# How to finish live edge slab



## out_of_the_woods (Jul 24, 2018)

I recently took an interest in wood working and decided that as my first project I would make a live edge coffee table. I used an Ambrosia Maple Slab.

I removed the bark and sanded it down. I used 60 girt, 120 grit, and finished with 220 grit. I then finished with 3 coats of clear oil-based polyurethane with a satin finish, because I did not want the overly glossy or bar-top look that an epoxy would give the wood. I sanded gently with 220 grit paper in between coats of poly. I was between doing that and using a steel wool, but ultimately went with the 220 grit sandpaper. My slab has a large crack running about 2/3 of the length of the slab. Since I was not confident enough in my bow tie making skills, I stabilized the crack with 5 metal brackets and wood screws on the table's underside. I then attached some hairpin legs.

It came out great, in my opinion, for my first stab at working with wood, but it did leave me with a few questions.

*Question 1*: While applying the first coat of poly, I (stupidly) wiped off the excess with a paper towel. In some of the rougher patches of the wood, some of the paper towel fibers got caught up and now there is a white residue present from the paper towel. What is the best way to get rid of this? Should I sand the affected areas and maybe apply some mineral spirits and then more poly? Should I do that to the whole thing?

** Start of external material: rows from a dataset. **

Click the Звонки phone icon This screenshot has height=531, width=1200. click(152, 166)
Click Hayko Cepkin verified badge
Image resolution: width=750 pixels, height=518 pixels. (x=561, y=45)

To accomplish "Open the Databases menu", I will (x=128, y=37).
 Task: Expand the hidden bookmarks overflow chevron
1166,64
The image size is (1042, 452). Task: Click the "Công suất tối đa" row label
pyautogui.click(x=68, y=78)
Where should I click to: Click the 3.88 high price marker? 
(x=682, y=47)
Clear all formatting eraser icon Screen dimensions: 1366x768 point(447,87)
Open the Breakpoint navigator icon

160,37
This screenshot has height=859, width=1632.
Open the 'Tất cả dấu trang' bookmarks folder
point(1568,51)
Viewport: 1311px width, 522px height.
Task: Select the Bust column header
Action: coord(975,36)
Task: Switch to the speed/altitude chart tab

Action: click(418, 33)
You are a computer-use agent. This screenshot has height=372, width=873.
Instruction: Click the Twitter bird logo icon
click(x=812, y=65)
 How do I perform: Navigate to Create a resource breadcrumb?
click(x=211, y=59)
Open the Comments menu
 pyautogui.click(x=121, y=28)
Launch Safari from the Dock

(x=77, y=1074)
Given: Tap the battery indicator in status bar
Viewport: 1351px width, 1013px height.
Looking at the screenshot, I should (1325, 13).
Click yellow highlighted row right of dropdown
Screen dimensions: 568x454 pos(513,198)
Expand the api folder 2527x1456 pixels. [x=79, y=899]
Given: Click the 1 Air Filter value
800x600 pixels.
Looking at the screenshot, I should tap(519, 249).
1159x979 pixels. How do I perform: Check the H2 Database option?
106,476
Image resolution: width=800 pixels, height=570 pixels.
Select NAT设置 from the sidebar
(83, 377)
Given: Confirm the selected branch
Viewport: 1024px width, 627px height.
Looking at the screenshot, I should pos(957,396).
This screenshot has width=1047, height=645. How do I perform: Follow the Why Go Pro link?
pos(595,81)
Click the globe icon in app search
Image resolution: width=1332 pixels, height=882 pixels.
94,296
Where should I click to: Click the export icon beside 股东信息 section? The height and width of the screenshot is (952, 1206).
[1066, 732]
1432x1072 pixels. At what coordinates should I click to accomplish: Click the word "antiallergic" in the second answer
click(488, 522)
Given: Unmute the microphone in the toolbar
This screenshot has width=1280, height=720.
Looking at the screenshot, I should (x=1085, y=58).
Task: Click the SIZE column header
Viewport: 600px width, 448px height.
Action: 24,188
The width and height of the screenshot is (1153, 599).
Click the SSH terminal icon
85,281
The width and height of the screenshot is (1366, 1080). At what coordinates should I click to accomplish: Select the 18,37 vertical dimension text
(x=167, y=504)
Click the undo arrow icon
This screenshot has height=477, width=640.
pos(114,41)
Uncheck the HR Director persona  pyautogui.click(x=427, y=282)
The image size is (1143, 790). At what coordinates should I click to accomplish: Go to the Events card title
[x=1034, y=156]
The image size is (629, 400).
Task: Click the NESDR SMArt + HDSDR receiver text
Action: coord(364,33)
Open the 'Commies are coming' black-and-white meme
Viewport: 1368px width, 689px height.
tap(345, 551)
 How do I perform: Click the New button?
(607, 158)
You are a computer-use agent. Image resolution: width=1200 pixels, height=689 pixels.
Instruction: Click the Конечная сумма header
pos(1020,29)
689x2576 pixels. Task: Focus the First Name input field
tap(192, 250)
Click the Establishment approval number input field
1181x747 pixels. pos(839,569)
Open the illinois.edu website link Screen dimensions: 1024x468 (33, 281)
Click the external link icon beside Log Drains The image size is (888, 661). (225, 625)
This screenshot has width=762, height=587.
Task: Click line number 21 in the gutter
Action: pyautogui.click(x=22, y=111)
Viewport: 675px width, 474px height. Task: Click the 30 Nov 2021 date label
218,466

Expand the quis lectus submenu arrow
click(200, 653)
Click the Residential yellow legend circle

*Question 2*: Since the smoothness of the wood varies because of the knots and grain, some spots on the tabletop are not as smooth as others. Is there a way to fix this? Similar to question 1, should I sand more and apply more poly? Is mineral spirits needed at all? Will mineral spirits remove the poly completely?

*Question 3*: Is it okay that I used screws and metal brackets to stabilize the cracks? This was just the easiest way for me to do it given my experience level.










Thanks for giving this a look! I look forward to any and all responses!


----------



## bugradx2 (May 7, 2018)

The table looks awesome!

For question 1 - you'll have to sand down to the paper residue to remove it. It won't be very fun and could wind up causing other issues if the finish you have to reapply doesn't take very well. I would try to see what sanding down to it on a chunk of scrap does and then make up your mind. It might just be where you store magazines. I would not use mineral spirits because that will cause lots of other problems.

For question 2 - some of what you're fighting is the difference in the actual structure of the wood. Knots absorb finishes differently than the "normal" grain of the wood. It's tough to say if sanding will fix that because you're still applying a finish to two different types of wood. You might be best off continuing to apply light coats and build up several layers of finish to get it leveled out how you want it.

For question 3 - if someone comes into your house and criticizes that construction technique throw them out and tell them to make their own! Realistically it's all about what you want to do. If you don't want to use bow ties, epoxy fillers or any of that stuff then what else can you do?

my 2 cents….


----------



## RichT (Oct 14, 2016)

Mineral spirits won't cause problems. It's a good cleaner that won't otherwise affect the finish. It will remove wax though. I'm using it right now to clean off rub cut oil from some lacquered surfaces that I'm rubbing out with pumice. It cuts right through the oil and leaves a surface ready for waxing.

It's hard to say what to do about the bits of paper towel. You should have cleaned that off before the poly dried. That's a good application for mineral spirits and naphtha since it is a solvent for uncured poly. Now that the poly has cured, it won't do anything.

There might be some benefit to sanding it down though, since the poly will remain in the looser grained areas and a few more coats will tend to smooth out the overall finish.


----------



## bondogaposis (Dec 18, 2011)

Q1 Sand it down.
Q2 Apply a sanding sealer like Sealcoat, rough spots are usually areas that are more porous, a sanding sealer evens things up. Sand the whole top, apply Sealcoat sand again and apply poly. No mineral spirits won't dissolve cured poly.
Q3 Yes, it is okay.


----------



## Andybb (Sep 30, 2016)

The long and the short of it???

The Long…..Plenty of available posts, youtube vids books and readings on the advanced techniques.

The Short…...*The slab looks awesome!*

If you want more input show us a few more pics including what you did underneath.


----------



## out_of_the_woods (Jul 24, 2018)

Thanks for all of your replies! Very helpful!


----------